The $3 billion valuation would make Movement Labs a blockchain “unicorn,” a term used to describe privately held companies valued at $1 billion or more. According to Crunchbase, other recent blockchain unicorns include Celestia and Story Protocol.
Web3 projects raised a total of about $1.6 billion in Q4 2024, according to Blockworks Research. While this marks an increase compared to the bear market of 2023, it still falls short of the highs of early 2022, which saw several quarters of over $10 billion in Web3 project funding. Movement Labs had previously raised $38 million in a Series A funding round led by Polychain Capital in 2024.

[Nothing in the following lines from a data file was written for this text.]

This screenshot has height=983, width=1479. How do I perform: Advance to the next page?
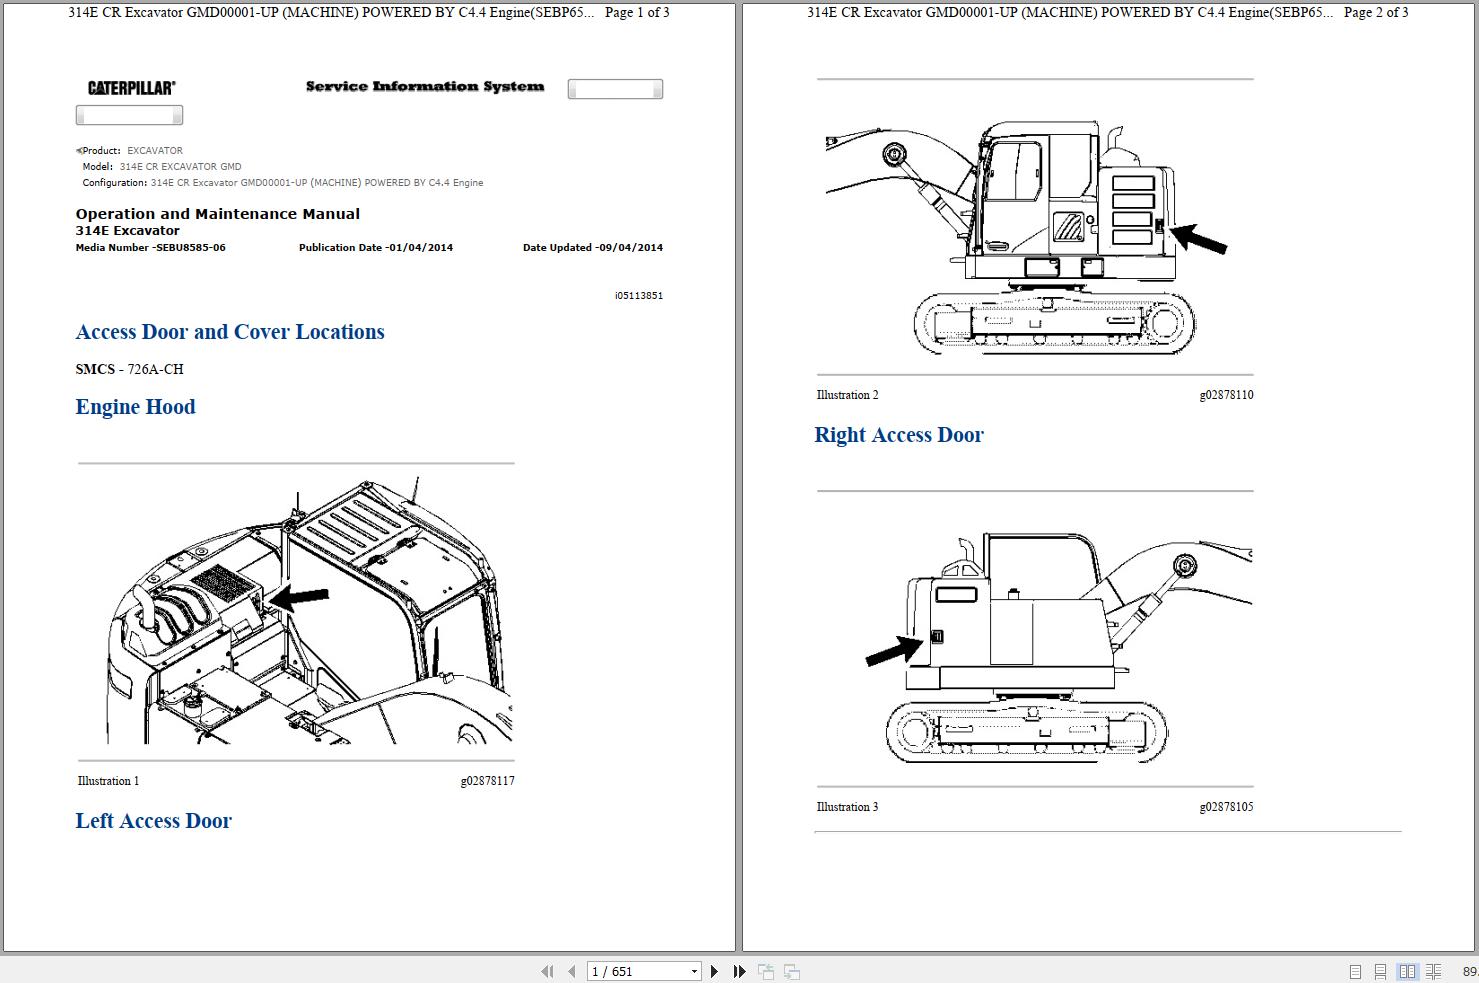(714, 971)
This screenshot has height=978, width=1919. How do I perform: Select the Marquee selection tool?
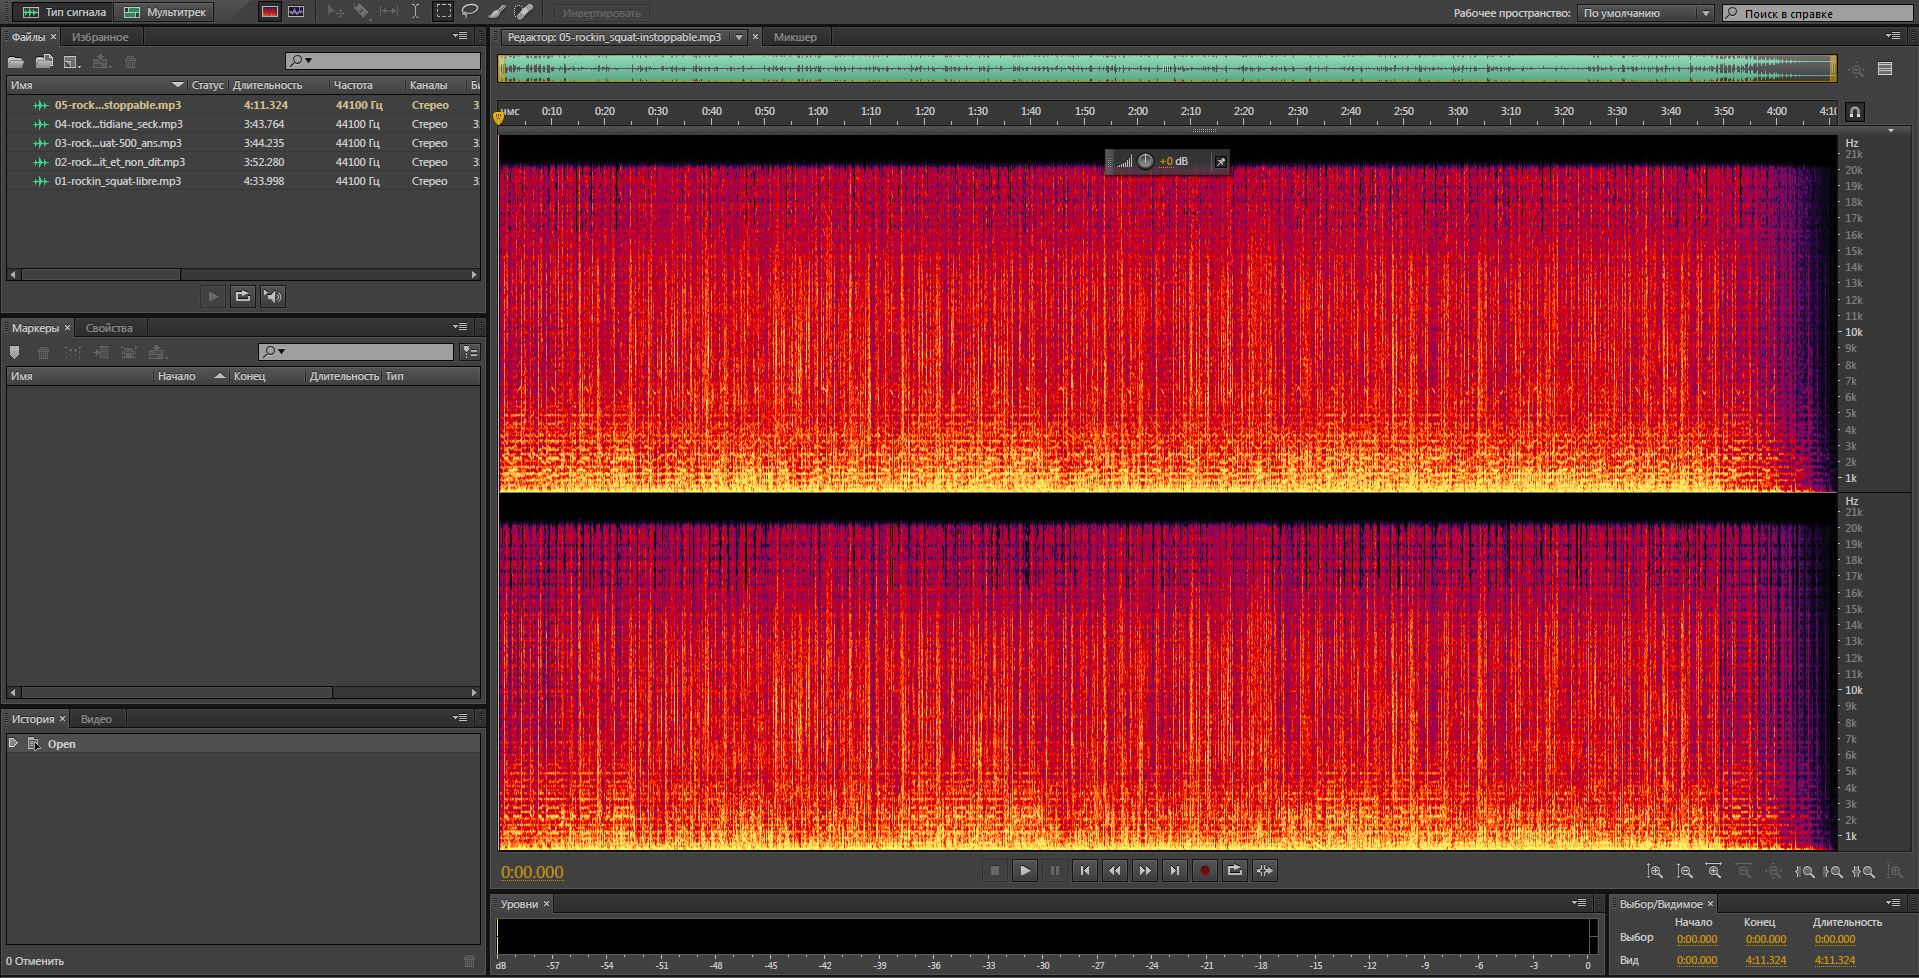pos(443,12)
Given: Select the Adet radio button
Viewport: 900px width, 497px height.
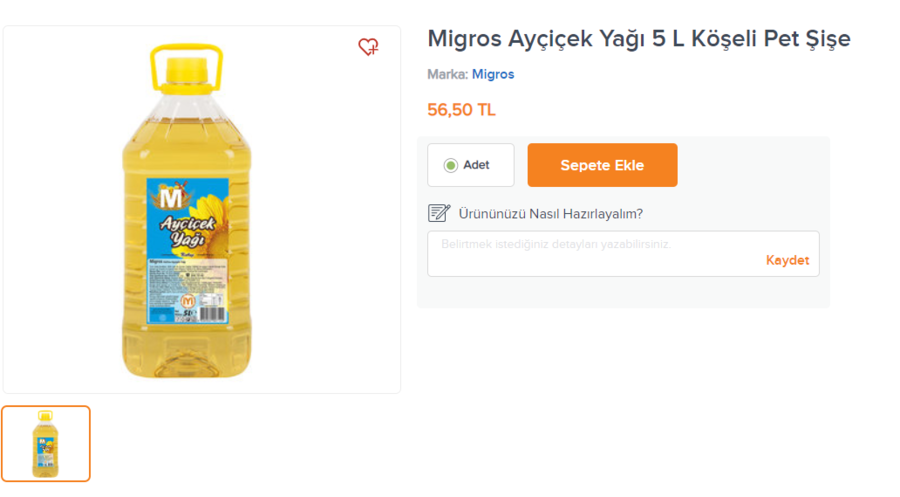Looking at the screenshot, I should pyautogui.click(x=450, y=165).
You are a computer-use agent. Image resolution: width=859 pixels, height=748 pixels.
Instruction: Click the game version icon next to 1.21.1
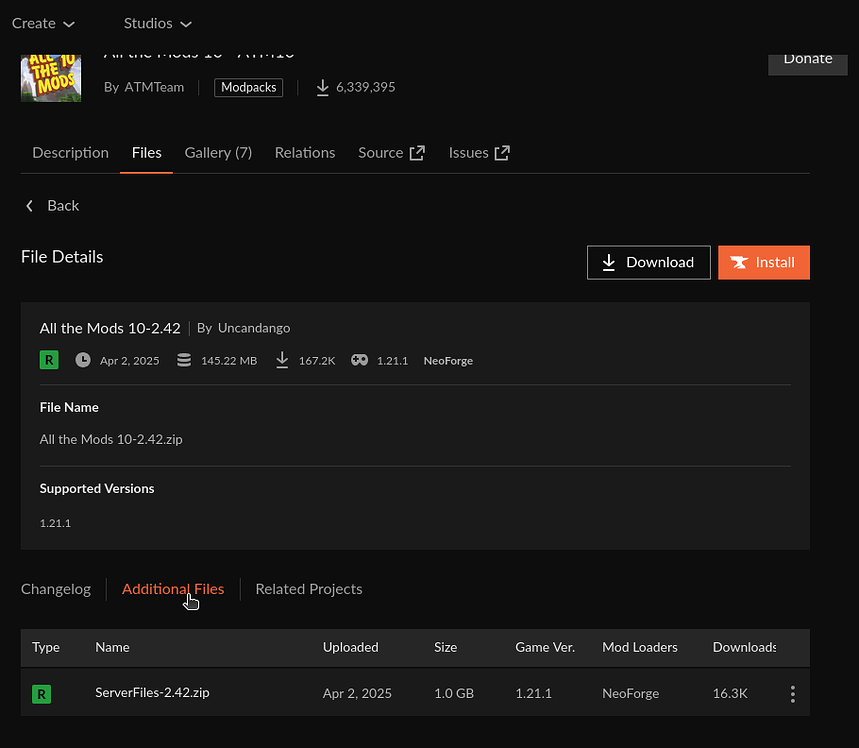[x=359, y=359]
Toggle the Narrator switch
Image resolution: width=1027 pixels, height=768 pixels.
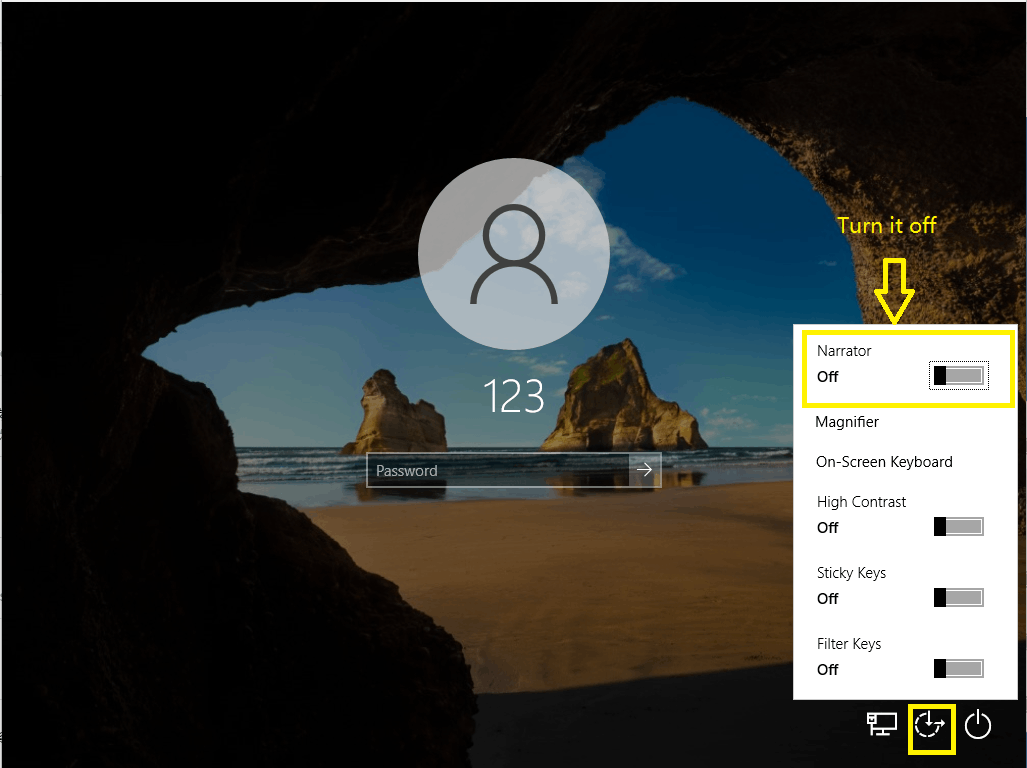coord(959,376)
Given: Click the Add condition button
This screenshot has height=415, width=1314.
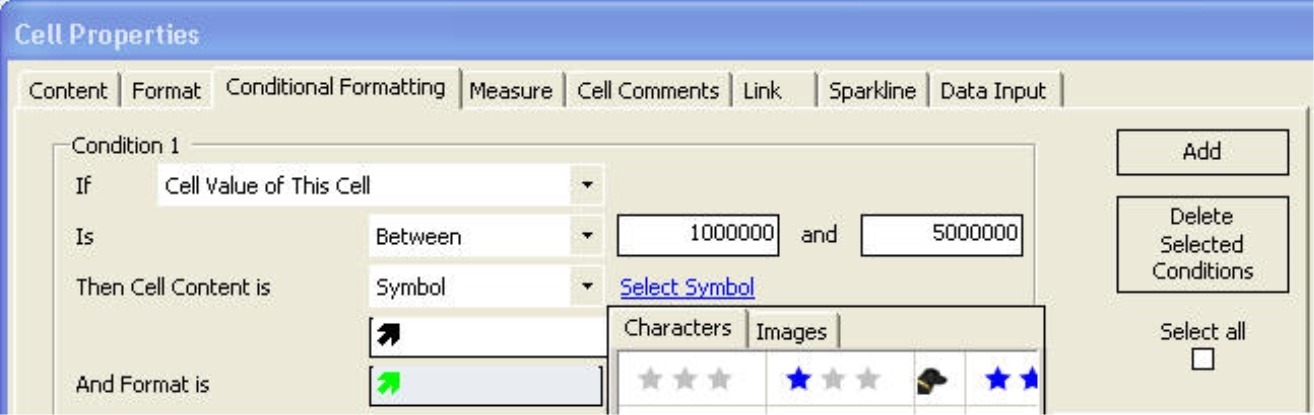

In December 2024, Movement Labs launched the mainnet for its Ethereum Layer-2 (L2) network, deploying its native MOVE token. The beta launch prioritized onboarding infrastructure providers, such as nodes and indexers, before opening up the network to general users.
The MOVE token plays a crucial role in Movement Labs' approach to transaction settlements. The company has introduced a unique mechanism called “postconfirmations,” which are designed to settle transactions on Layer-2 networks at speeds faster than traditional methods.
In a Sept. 2 blog post, Movement Labs described postconfirmations as an alternative to zero-knowledge (ZK) proofs and fraud proofs for Ethereum L2 transactions. “This mechanism reduces confirmation times to less than one second,” the company stated.
Fraud proofs on optimistic rollups, such as Arbitrum and Optimism, can take up to seven days to finalize transactions, while ZK rollups, despite offering faster confirmation times, often come with high costs.
According to Movement Labs co-founder Rushi Manche, postconfirmations allow applications to route transactions through a validator network that is secured by the MOVE token.
“You can launch a custom rollup using a set of validators, accept L2 security, and still post call data to Ethereum,” Manche explained. This process enables developers to maintain high transaction throughput and selectively settle data on Ethereum when necessary.
Movement Labs is named after the Move programming language, a Rust-based framework that was initially designed for blockchain applications. Several other prominent Web3 development firms, including Aptos and Sui, have also adopted Move for their projects.